REBEL FOES HAIL RAID

A moderate Somali militia that has been battling al Shabaab praised the U.S. raid and called late on Monday for more strikes to wipe out foreign jihadists hiding out in Somalia.

"We are very pleased with the helicopters that killed the foreign al Shabaab fighters," Sheikh Abdullahi Sheikh Abu Yussuf, the spokesman for Ahlu Sunna Waljamaca, told Reuters.

"God sent birds against those who attacked the Holy Mosque, the Ka'ba, millennia ago. The same way, God has sent bombers against al Shabaab. We hope more aircraft will destroy the rest of al Shabaab, who have abused Islam and massacred Somalis."

Ahlu Sunna has fought al Shabaab for months across Somalia's central and southern regions. It is allied with the U.N.-backed government of President Sheikh Sharif Ahmed, which controls just parts of the central region and some of Mogadishu.

Nahban was killed near Roobow village in Barawe District, 250 km (150 miles) south of the capital.

A U.S. official in Washington, speaking on condition of anonymity, said U.S. special forces aboard two helicopters that flew from a U.S. Navy ship opened fired on a vehicle that they believed contained Nabhan. They then took the body into custody, the official said, and were confident it was Nabhan.

The U.S. military has launched several airstrikes inside Somalia in the past against individuals blamed for the bombings of the U.S. embassies in Kenya and Tanzania in 1998.

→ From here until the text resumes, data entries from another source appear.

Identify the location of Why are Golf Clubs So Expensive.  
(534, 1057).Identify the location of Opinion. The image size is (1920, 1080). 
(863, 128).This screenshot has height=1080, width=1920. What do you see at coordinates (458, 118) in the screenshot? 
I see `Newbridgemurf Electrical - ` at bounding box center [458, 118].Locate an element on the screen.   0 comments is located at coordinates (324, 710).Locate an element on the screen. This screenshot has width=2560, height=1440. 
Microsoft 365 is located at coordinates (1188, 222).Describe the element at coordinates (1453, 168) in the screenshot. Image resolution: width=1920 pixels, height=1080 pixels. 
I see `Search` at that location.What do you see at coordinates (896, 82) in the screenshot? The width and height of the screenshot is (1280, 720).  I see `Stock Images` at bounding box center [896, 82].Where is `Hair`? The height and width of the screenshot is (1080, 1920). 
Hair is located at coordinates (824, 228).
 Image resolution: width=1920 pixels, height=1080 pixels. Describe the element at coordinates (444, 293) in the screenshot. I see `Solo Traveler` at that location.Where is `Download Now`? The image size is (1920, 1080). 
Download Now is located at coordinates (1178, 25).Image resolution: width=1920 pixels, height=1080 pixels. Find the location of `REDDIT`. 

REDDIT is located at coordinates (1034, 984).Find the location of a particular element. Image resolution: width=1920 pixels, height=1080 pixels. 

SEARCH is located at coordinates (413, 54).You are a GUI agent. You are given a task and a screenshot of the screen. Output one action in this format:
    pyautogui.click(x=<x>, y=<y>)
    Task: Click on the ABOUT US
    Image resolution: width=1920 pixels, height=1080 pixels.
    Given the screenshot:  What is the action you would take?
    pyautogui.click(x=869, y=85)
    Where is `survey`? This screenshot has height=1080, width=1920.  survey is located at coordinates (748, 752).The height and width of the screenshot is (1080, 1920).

In May last year, U.S. warplanes killed the then-leader of al Shabaab and al Qaeda's top man in the country, Afghan-trained Aden Hashi Ayro, in an attack on the central town of Dusamareb.

Violence has killed more than 18,000 Somalis since the start of 2007 and driven another 1.5 million from their homes.

That has triggered one of the world's worst aid emergencies, with the number of people needing help leaping 17.5 percent in a year to 3.76 million, or half the population.